SOURCE EXTRACT section start

Weaponized ticks, pothead parents, and spider smoothies
The Lyme disease truth is out there
The setting is Rocky Mountain Laboratories in Hamilton, Mont. A man and a woman, both wearing dark suits, are standing in a large, poorly lit room full of file cabinets. Each is holding a flashlight.
Sculder: Explain to me again, Mully, why we couldn’t just ask to see these files?
Mully: C’mon, Sculder. My very secret and very reliable source said that Dr. Willy Burgdorfer, the scientist who discovered Lyme disease and worked in this lab, was actually a bioweapons specialist. My source said that Burgdorfer and “other bioweapons specialists stuffed ticks with pathogens to cause severe disability, disease – even death – to potential enemies.” If we had asked to see the records, they would have been destroyed by operatives of the shadow government.
Sculder: Where did you find this secret and reliable source, Mully?
Mully: I read his press release.
Sculder: Did the press release say anything about releases of diseased ticks, either accidental or by design?
Mully: Not until I ran it past a Navajo code talker.
Sculder stares at him blankly for several seconds.

SOURCE EXTRACT section end

- **APPLY WHAT YOU READ**:
[1] Answer these about the Lyme disease scene:
(a) In what building and town is the scene set?
(b) What is each of the two people holding?
(c) Where did Mully come across his source?
[2] Print the stretch of the Lyme disease scene from "Sculder: Explain to" through "the shadow government.".
[3] Write what comes next in the Lyme disease scene, picking up after its last line.

INFORMATION GIVEN section start

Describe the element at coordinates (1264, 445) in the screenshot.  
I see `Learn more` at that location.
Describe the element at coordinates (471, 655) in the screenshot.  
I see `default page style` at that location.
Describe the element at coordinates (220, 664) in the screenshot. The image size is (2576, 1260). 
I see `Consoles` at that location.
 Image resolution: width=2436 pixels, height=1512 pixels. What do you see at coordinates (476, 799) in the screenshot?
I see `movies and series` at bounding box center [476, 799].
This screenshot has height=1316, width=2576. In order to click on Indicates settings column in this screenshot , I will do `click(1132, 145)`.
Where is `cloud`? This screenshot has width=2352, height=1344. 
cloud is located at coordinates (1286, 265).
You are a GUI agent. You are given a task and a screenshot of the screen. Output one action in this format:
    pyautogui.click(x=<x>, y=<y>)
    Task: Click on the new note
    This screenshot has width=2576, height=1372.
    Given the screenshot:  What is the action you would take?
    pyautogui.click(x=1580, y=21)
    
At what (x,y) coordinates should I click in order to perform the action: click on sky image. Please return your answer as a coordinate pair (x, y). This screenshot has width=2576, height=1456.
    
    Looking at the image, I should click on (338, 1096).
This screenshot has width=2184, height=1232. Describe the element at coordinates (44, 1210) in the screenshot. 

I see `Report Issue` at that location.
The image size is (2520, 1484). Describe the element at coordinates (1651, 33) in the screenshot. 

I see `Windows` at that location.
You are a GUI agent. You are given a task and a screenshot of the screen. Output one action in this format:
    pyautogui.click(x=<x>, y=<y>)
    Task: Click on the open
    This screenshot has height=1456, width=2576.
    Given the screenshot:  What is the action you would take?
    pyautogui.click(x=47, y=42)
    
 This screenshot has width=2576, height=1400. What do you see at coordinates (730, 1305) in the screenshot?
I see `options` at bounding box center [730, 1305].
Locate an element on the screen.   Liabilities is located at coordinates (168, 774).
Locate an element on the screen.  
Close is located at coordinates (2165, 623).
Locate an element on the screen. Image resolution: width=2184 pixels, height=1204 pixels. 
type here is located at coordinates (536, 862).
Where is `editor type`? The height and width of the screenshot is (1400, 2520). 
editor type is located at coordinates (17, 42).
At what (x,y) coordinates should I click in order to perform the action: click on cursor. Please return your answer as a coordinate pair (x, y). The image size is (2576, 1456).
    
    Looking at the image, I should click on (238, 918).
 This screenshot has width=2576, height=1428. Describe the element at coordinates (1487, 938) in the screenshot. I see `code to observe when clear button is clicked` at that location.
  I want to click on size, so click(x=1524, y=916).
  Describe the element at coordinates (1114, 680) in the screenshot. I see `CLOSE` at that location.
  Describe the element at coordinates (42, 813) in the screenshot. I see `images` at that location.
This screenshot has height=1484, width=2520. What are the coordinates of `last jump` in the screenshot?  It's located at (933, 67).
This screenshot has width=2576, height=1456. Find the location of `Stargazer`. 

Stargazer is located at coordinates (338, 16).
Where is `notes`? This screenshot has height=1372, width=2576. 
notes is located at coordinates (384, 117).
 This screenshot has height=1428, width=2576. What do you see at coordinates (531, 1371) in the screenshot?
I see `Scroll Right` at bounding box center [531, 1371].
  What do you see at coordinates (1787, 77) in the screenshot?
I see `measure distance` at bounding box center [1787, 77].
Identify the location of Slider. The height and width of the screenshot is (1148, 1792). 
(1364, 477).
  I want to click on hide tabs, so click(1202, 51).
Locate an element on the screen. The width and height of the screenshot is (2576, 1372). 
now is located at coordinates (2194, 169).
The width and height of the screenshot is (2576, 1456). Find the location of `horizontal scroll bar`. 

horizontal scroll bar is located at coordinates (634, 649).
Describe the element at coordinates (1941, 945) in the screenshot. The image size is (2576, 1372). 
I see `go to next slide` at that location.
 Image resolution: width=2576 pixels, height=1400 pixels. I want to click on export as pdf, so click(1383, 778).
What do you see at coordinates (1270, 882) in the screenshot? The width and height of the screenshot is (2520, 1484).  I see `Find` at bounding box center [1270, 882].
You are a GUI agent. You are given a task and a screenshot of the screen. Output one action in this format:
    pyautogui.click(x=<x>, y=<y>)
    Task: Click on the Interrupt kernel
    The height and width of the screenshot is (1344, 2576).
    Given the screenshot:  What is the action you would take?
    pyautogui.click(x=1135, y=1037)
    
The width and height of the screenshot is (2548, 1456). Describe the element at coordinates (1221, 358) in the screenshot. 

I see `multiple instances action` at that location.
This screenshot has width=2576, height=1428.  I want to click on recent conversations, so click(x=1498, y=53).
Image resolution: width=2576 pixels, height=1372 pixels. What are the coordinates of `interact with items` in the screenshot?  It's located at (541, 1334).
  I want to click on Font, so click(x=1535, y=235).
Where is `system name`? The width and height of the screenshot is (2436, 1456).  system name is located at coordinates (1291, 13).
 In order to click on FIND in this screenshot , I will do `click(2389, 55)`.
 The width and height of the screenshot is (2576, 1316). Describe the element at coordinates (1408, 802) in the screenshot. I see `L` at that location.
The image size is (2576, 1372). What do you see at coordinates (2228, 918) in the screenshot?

INFORMATION GIVEN section end

- **OUTPUTS BY TASK**:
[1]
(a) Rocky Mountain Laboratories in Hamilton, Mont.
(b) A flashlight.
(c) He read the source's press release.

[2]
Sculder: Explain to me again, Mully, why we couldn’t just ask to see these files?
Mully: C’mon, Sculder. My very secret and very reliable source said that Dr. Willy Burgdorfer, the scientist who discovered Lyme disease and worked in this lab, was actually a bioweapons specialist. My source said that Burgdorfer and “other bioweapons specialists stuffed ticks with pathogens to cause severe disability, disease – even death – to potential enemies.” If we had asked to see the records, they would have been destroyed by operatives of the shadow government.

[3]
Mully: Okay, okay. There’s this congressman, Rep. Chris Smith from New Jersey. The House of Representatives just approved his amendment to the 2020 National Defense Authorization Act. The amendment “directs the Inspector General of the Department of Defense to investigate the possible involvement of DOD biowarfare labs in the weaponization of Lyme disease in ticks and other insects from 1950 to 1975.” Honestly, it does.
Sculder turns around and quickly walks away. Mully follows her.
Mully: It could’ve happened! What if it’s another in the long line of government conspiracies that were too crazy to be true? Like Roswell. Or birtherism. Or New Coke. I suppose you’re going to tell me that Elvis and J. Edgar Hoover didn’t help NASA fake the moon landings?